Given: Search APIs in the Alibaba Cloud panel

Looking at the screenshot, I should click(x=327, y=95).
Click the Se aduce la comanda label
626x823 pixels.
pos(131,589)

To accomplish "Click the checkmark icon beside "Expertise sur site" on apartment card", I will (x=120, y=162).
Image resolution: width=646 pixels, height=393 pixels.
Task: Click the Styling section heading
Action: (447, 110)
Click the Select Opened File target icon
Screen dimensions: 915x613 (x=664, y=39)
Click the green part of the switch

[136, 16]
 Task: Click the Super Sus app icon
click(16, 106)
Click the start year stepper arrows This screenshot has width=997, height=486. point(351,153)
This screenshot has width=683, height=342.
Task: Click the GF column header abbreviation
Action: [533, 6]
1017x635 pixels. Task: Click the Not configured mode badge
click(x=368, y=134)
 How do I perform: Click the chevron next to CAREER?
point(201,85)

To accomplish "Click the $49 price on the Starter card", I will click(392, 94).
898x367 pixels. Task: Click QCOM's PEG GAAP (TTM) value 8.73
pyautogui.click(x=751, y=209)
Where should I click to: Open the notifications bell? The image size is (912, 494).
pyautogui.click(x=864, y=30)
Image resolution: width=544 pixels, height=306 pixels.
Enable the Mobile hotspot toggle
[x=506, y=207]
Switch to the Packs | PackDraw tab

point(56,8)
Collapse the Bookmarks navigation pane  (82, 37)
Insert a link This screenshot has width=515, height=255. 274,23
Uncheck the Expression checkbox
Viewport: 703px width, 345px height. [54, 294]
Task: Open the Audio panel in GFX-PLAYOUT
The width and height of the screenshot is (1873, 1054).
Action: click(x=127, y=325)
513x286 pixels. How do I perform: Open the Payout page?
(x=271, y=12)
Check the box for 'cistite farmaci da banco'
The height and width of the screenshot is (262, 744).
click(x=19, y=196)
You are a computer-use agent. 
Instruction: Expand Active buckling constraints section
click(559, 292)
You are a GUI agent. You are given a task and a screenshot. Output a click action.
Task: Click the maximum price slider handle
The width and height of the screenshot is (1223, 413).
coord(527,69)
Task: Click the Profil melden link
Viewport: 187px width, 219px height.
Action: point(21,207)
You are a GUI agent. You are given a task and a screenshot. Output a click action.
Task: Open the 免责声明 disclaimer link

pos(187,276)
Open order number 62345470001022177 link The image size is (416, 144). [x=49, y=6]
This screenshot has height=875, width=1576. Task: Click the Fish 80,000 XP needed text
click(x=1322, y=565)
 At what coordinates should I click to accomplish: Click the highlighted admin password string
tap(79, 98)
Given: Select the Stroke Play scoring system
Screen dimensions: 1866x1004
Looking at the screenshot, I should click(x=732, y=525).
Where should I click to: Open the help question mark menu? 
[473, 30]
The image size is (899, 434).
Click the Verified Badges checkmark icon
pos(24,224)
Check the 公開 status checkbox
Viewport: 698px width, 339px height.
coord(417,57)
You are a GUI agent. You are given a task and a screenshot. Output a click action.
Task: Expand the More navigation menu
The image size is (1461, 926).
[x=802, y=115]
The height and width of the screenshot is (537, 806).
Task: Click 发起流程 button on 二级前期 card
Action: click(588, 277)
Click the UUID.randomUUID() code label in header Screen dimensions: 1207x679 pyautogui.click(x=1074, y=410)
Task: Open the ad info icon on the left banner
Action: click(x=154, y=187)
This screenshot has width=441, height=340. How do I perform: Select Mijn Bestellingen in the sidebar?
* * * * * * * * *
### GIVEN TASK:
Please rewrite all of the records above, replacing "checkbox" with "check box" and leaving everything else unchanged.

### CORRECT ANSWER:
Given: Search APIs in the Alibaba Cloud panel

Looking at the screenshot, I should click(x=327, y=95).
Click the Se aduce la comanda label
626x823 pixels.
pos(131,589)

To accomplish "Click the checkmark icon beside "Expertise sur site" on apartment card", I will (x=120, y=162).
Image resolution: width=646 pixels, height=393 pixels.
Task: Click the Styling section heading
Action: (447, 110)
Click the Select Opened File target icon
Screen dimensions: 915x613 (x=664, y=39)
Click the green part of the switch

[136, 16]
 Task: Click the Super Sus app icon
click(16, 106)
Click the start year stepper arrows This screenshot has width=997, height=486. point(351,153)
This screenshot has width=683, height=342.
Task: Click the GF column header abbreviation
Action: [533, 6]
1017x635 pixels. Task: Click the Not configured mode badge
click(x=368, y=134)
 How do I perform: Click the chevron next to CAREER?
point(201,85)

To accomplish "Click the $49 price on the Starter card", I will click(392, 94).
898x367 pixels. Task: Click QCOM's PEG GAAP (TTM) value 8.73
pyautogui.click(x=751, y=209)
Where should I click to: Open the notifications bell? The image size is (912, 494).
pyautogui.click(x=864, y=30)
Image resolution: width=544 pixels, height=306 pixels.
Enable the Mobile hotspot toggle
[x=506, y=207]
Switch to the Packs | PackDraw tab

point(56,8)
Collapse the Bookmarks navigation pane  (82, 37)
Insert a link This screenshot has width=515, height=255. 274,23
Uncheck the Expression check box
Viewport: 703px width, 345px height. [54, 294]
Task: Open the Audio panel in GFX-PLAYOUT
The width and height of the screenshot is (1873, 1054).
Action: click(x=127, y=325)
513x286 pixels. How do I perform: Open the Payout page?
(x=271, y=12)
Check the box for 'cistite farmaci da banco'
The height and width of the screenshot is (262, 744).
click(x=19, y=196)
You are a computer-use agent. 
Instruction: Expand Active buckling constraints section
click(559, 292)
You are a GUI agent. You are given a task and a screenshot. Output a click action.
Task: Click the maximum price slider handle
The width and height of the screenshot is (1223, 413).
coord(527,69)
Task: Click the Profil melden link
Viewport: 187px width, 219px height.
Action: point(21,207)
You are a GUI agent. You are given a task and a screenshot. Output a click action.
Task: Open the 免责声明 disclaimer link

pos(187,276)
Open order number 62345470001022177 link The image size is (416, 144). [x=49, y=6]
This screenshot has height=875, width=1576. Task: Click the Fish 80,000 XP needed text
click(x=1322, y=565)
 At what coordinates should I click to accomplish: Click the highlighted admin password string
tap(79, 98)
Given: Select the Stroke Play scoring system
Screen dimensions: 1866x1004
Looking at the screenshot, I should click(x=732, y=525).
Where should I click to: Open the help question mark menu? 
[473, 30]
The image size is (899, 434).
Click the Verified Badges checkmark icon
pos(24,224)
Check the 公開 status check box
Viewport: 698px width, 339px height.
coord(417,57)
You are a GUI agent. You are given a task and a screenshot. Output a click action.
Task: Expand the More navigation menu
The image size is (1461, 926).
[x=802, y=115]
The height and width of the screenshot is (537, 806).
Task: Click 发起流程 button on 二级前期 card
Action: click(588, 277)
Click the UUID.randomUUID() code label in header Screen dimensions: 1207x679 pyautogui.click(x=1074, y=410)
Task: Open the ad info icon on the left banner
Action: click(x=154, y=187)
This screenshot has width=441, height=340. How do I perform: Select Mijn Bestellingen in the sidebar?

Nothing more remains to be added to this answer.